Vous lirez ci-dessous la déclaration de la FSU au CESER
Intervention de Jean-Marc CLERY – FSU
Le CESER a raison de demander si le processus de dématérialisation du Rapport d’Activité de l’État n’était pas cette fois allé ‘’un peu trop loin’’. Car ce n’est pas seulement le support, c’est aussi le contenu du Rapport qui semble s’être dématérialisé – données erratiques et dont les critères de choix échappent, absence d’éléments de comparaison, absence de suivi des politiques antérieures, etc.
Pour autant, si édulcoré qu’il soit, ce Rapport porte la marque du tournant de 2017. Un tournant certes, mais pas un virage à 180 degrés, puisque dès avant la Présidence Macron, l’exécutif précédent avait déjà fait le choix d’une ‘’politique de l’offre’’ accommodante pour le capital et la ‘’libre entreprise’’ en même temps qu’il prenait des mesures défavorables aux salarié.es et aux demandeurs d’emploi. En fait de ‘’tournant’’, ce à quoi nous assistons depuis 2017 n’est rien d’autre qu’un nouveau coup d’accélérateur libéral.
Rigueur, austérité, réalisme, courage politique – aujourd’hui les injonctions moralisatrices voire accusatrices ont remplacé le bavardage du candidat Macron sur le réenchantement de la politique par la vertu de sa jeunesse. Sa promesse d’un ‘’nouveau monde’’ a fait long feu ; ne restent plus que les vieux ressorts d’une politique libérale, dure envers les salarié.es, les chômeurs et les retraité.es considéré.es comme privilégié.es, douce envers les plus riches. On l’aurait presque déjà oublié mais rien qu’en 2017 se sont succédé, outre les Ordonnances Travail, l’exonération des fortunes financières par la transformation de l’ISF, la ‘’flat tax’’ de 30% sur les revenus du capital, la baisse de l’Impôt sur les Sociétés et la transformation du CICE en baisse de cotisations sociales patronales, l’annonce de l’augmentation de la CSG, le regel du point d’indice pour les fonctionnaires, la suppression de 150 000 emplois aidés, la baisse des APL,…

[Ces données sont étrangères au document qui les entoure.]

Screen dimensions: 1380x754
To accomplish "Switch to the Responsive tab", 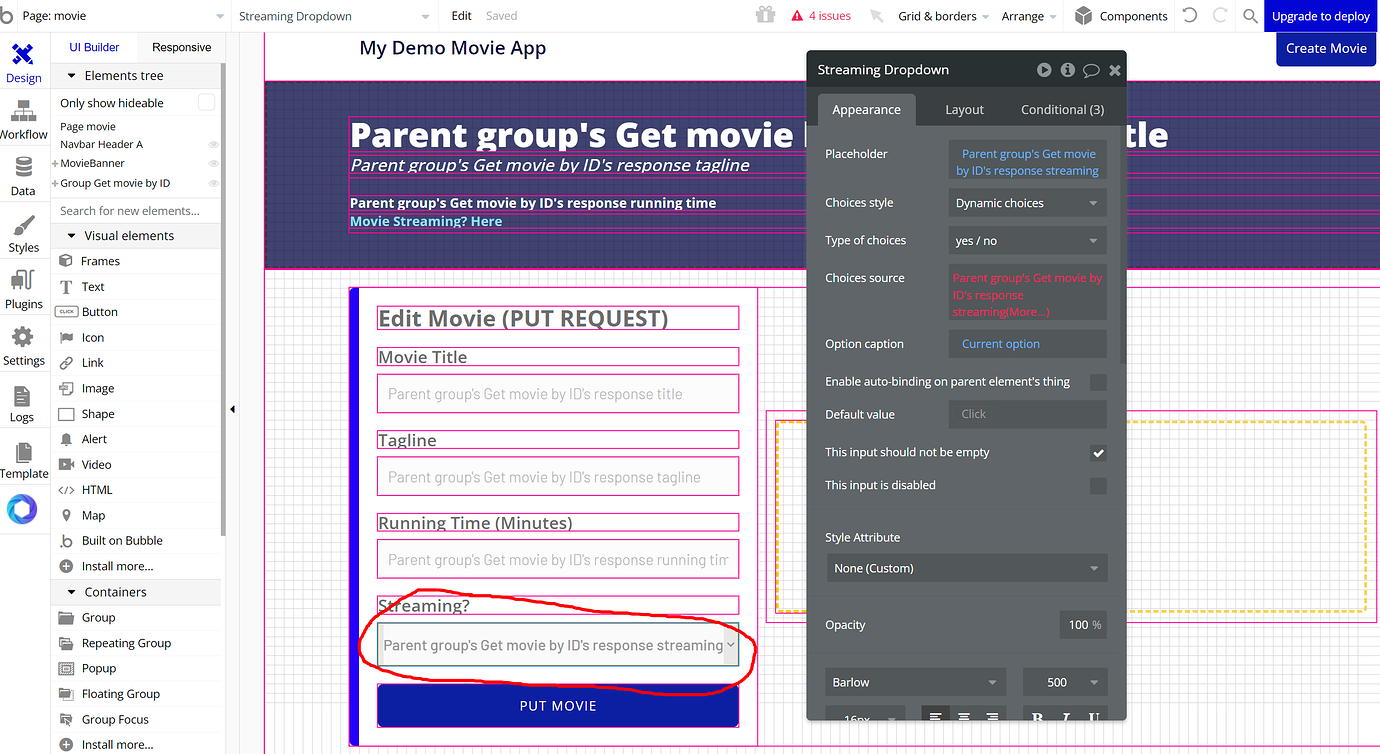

Difficile malheureusement de ne pas paraître fastidieux si l’on veut entrer plus en détail dans les orientations de l’action de l’État telles qu’on les trouve – ou pas – au fil de ce Rapport d’Activité davantage conçu pour la communication que pour l’analyse. Que l’on nous pardonne de nous arrêter malgré tout sur quelques aspects.
Un mot tout d’abord sur le CPRDFOP que, pour sa part, la FSU n’a pas signé en juillet 2017, mais sur lequel elle a produit de nombreuses analyses critiques durant toute la phase d’élaboration. Arrêtons-nous sur le volet ‘’Politique de soutien à l’apprentissage’’ auquel nous nous sommes fortement opposés. Depuis des années, la Région Bretagne n’a eu de cesse, dans le cadre de sa compétence en matière de formation professionnelle, de surenchérir avec l’État et le patronat pour renforcer l’apprentissage. Jusqu’à récemment elle pensait même pouvoir renforcer sa compétence en matière de coordination de l’apprentissage par une compétence supplémentaire en matière d’Orientation. Mais au terme des arbitrages issus de la Loi « Pour la liberté de choisir son avenir professionnel », bien difficile de dire s’il sera possible de maintenir une régulation régionale, et face aux projets de l’Etat (Éducation nationale en tête) et des branches, la Région se retrouve sur le bord de la route. Peut-être va-t-elle changer quelque peu de point de vue sur la formation professionnelle et se faire entendre aussi sur les besoins de la Voie professionnelle dans les LP publics quitte à s’opposer aux inquiétants projets du Ministère ?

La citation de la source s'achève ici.